**Problem**.
For each line below that contains the word "pixels", make a copy.

**Input**.
#####
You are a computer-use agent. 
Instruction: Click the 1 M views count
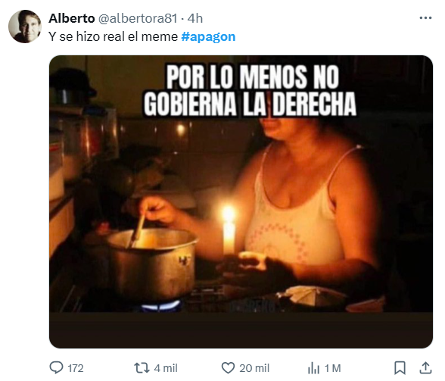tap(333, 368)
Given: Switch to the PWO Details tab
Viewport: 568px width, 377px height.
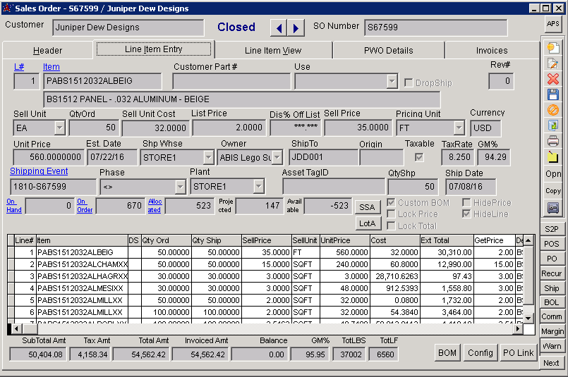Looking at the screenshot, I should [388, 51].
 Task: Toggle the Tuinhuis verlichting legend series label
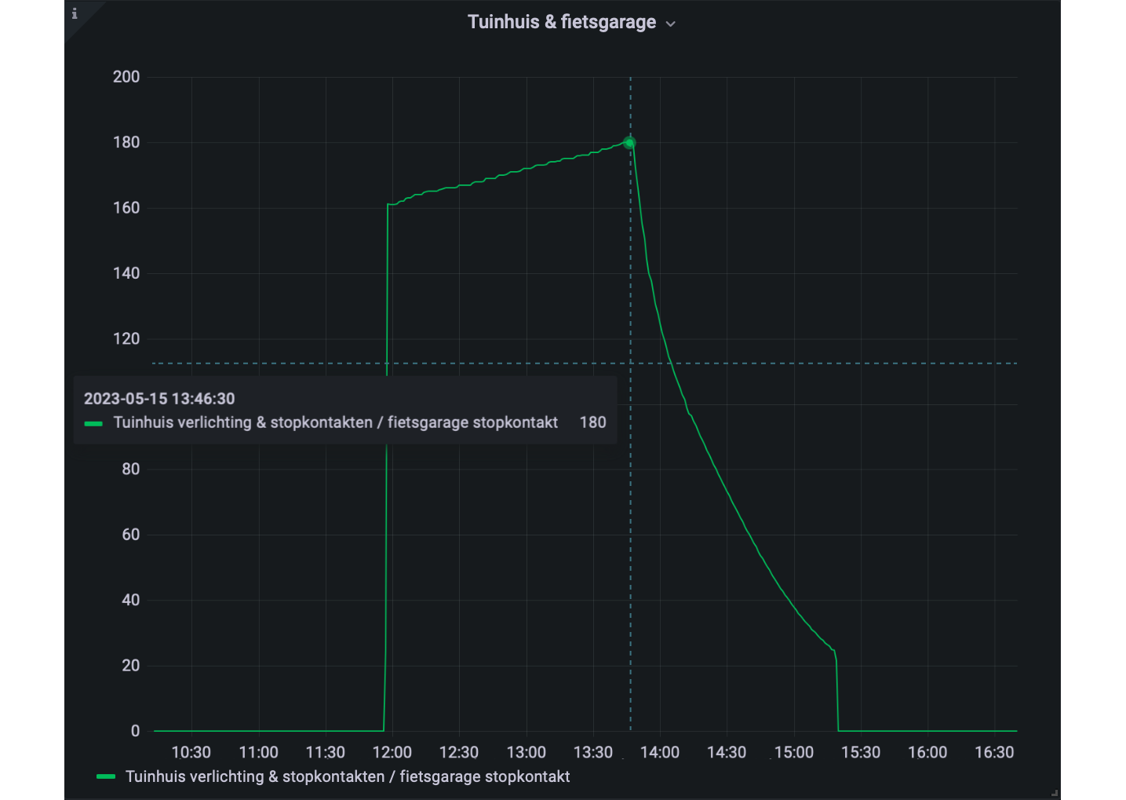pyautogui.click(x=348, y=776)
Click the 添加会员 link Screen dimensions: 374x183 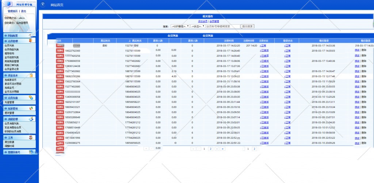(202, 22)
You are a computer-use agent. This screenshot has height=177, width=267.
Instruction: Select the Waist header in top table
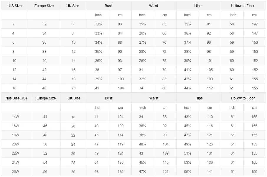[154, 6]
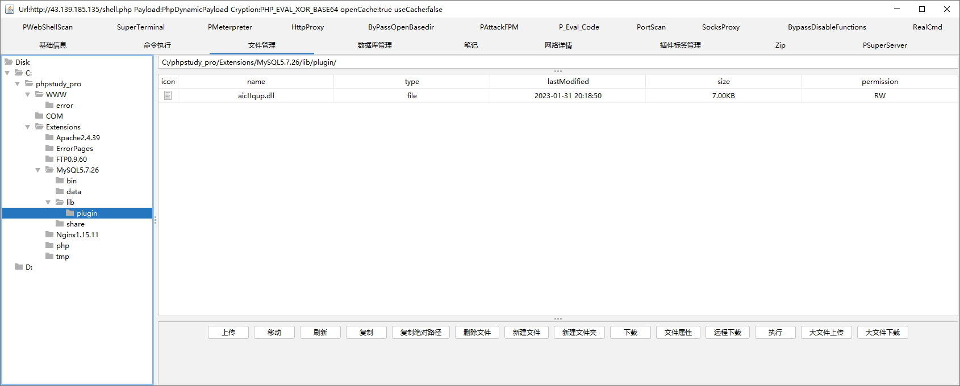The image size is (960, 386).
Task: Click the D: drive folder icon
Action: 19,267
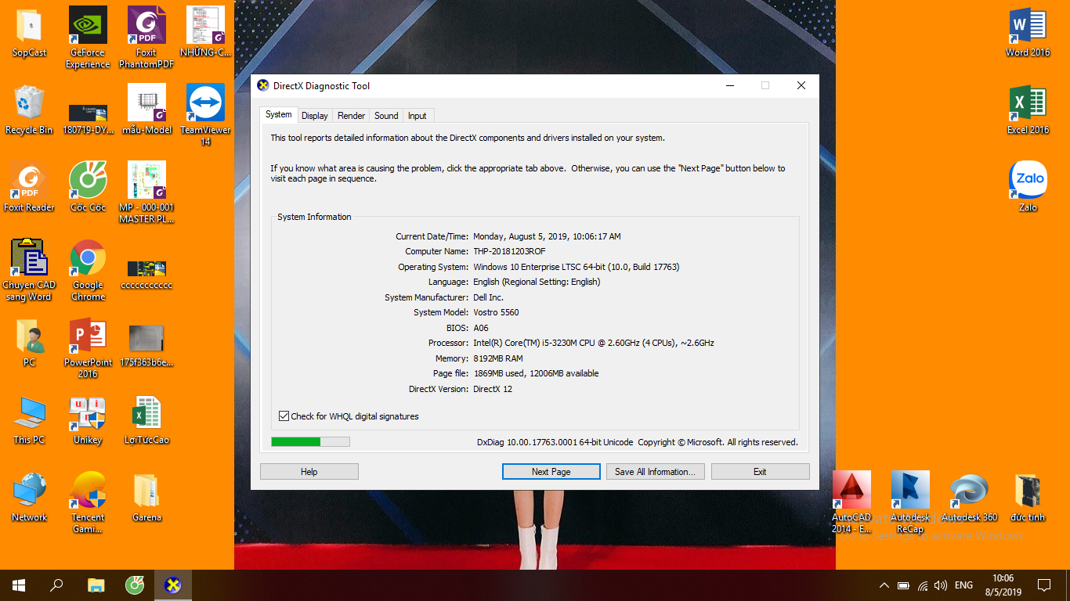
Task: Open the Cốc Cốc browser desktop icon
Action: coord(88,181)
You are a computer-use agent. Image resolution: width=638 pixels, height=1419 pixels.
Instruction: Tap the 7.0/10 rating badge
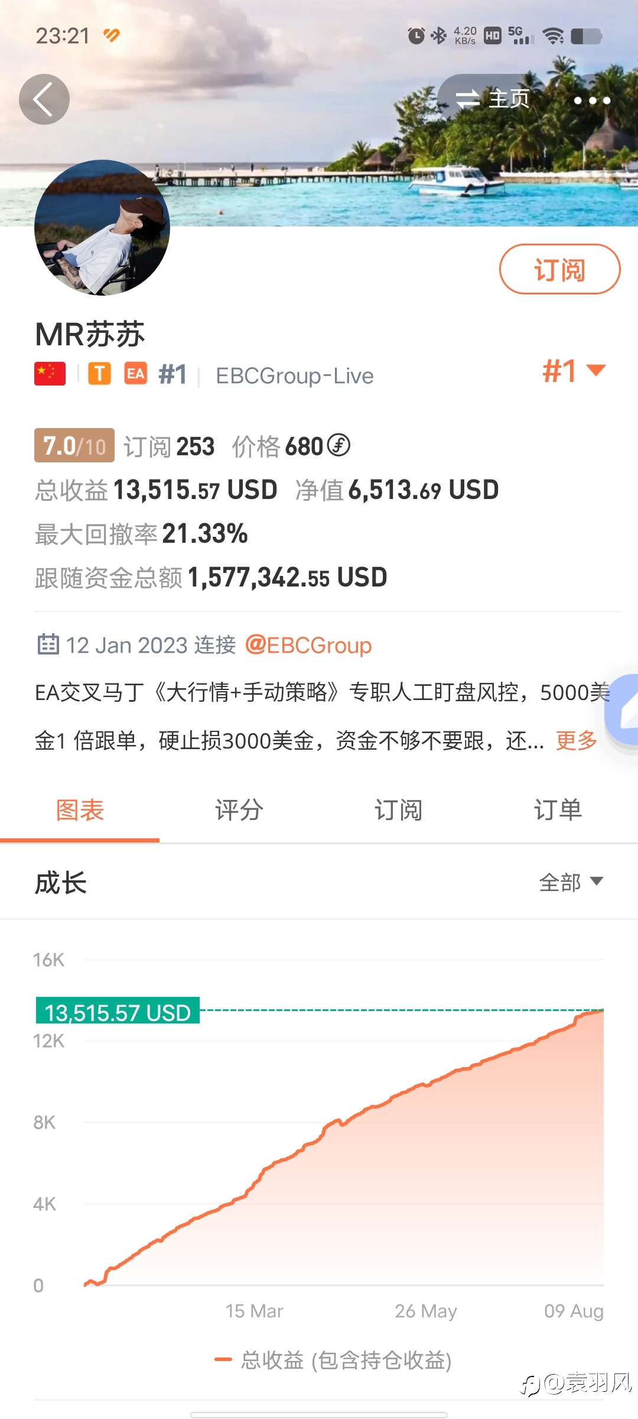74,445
#####
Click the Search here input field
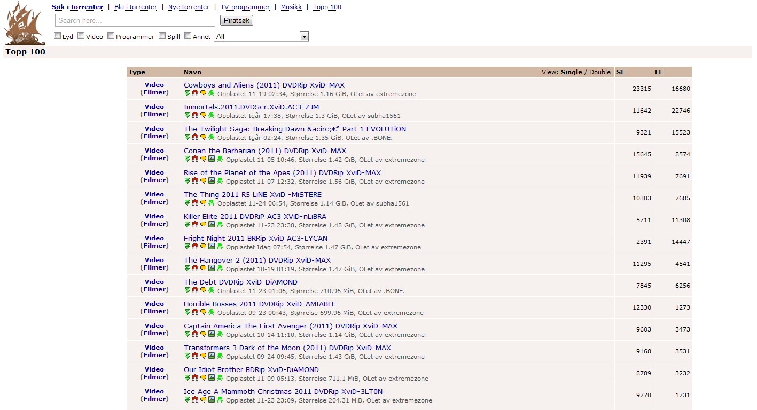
#####
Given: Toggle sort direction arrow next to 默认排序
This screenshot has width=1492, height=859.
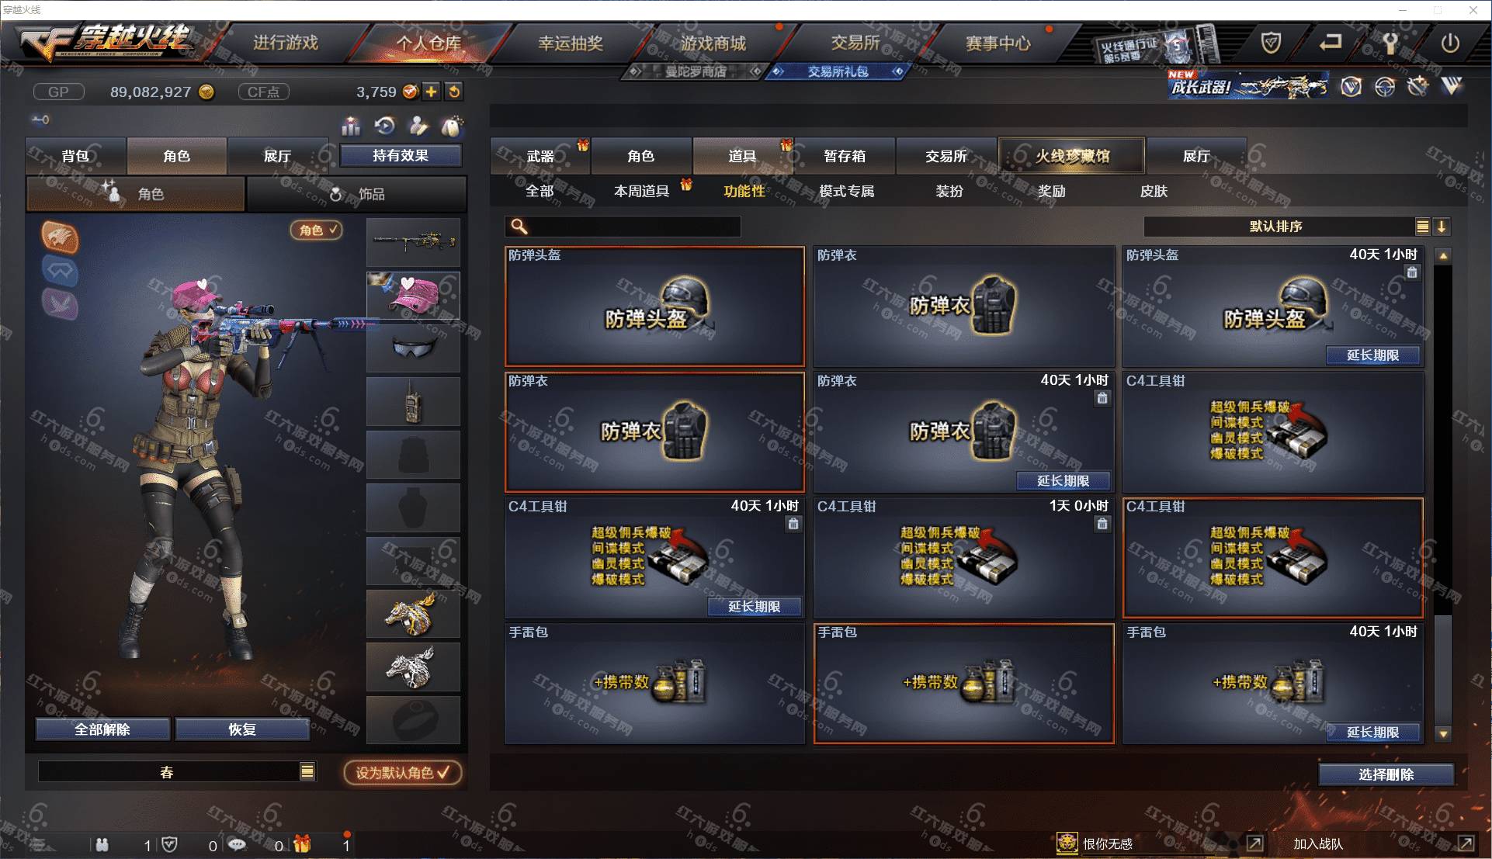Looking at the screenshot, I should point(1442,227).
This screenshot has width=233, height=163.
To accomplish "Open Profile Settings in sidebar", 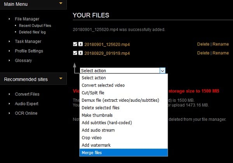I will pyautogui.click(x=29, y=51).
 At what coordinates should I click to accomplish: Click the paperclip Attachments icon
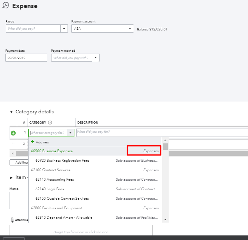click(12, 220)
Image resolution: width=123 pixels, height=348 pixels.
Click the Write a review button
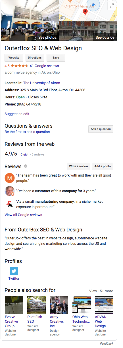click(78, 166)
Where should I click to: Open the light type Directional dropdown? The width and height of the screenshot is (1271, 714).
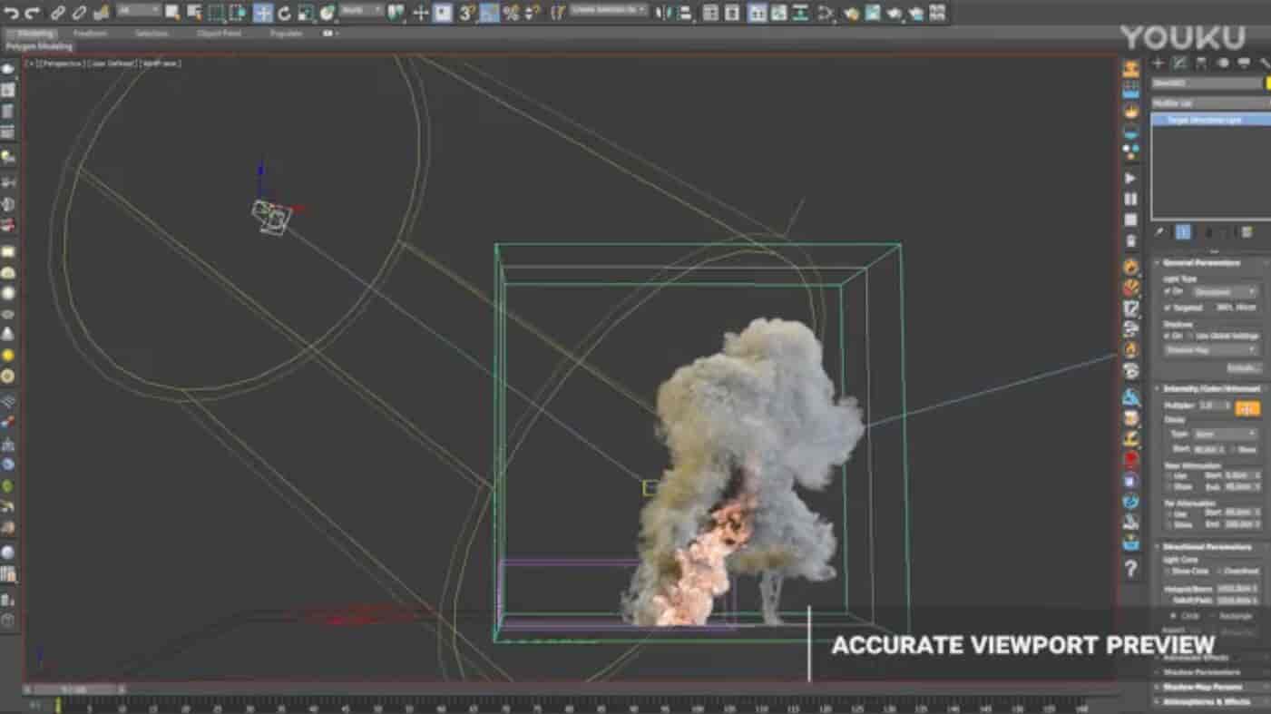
#####
**Answer box**.
You are a computer-use agent. Image resolution: width=638 pixels, height=1419 pixels.
Image resolution: width=123 pixels, height=348 pixels.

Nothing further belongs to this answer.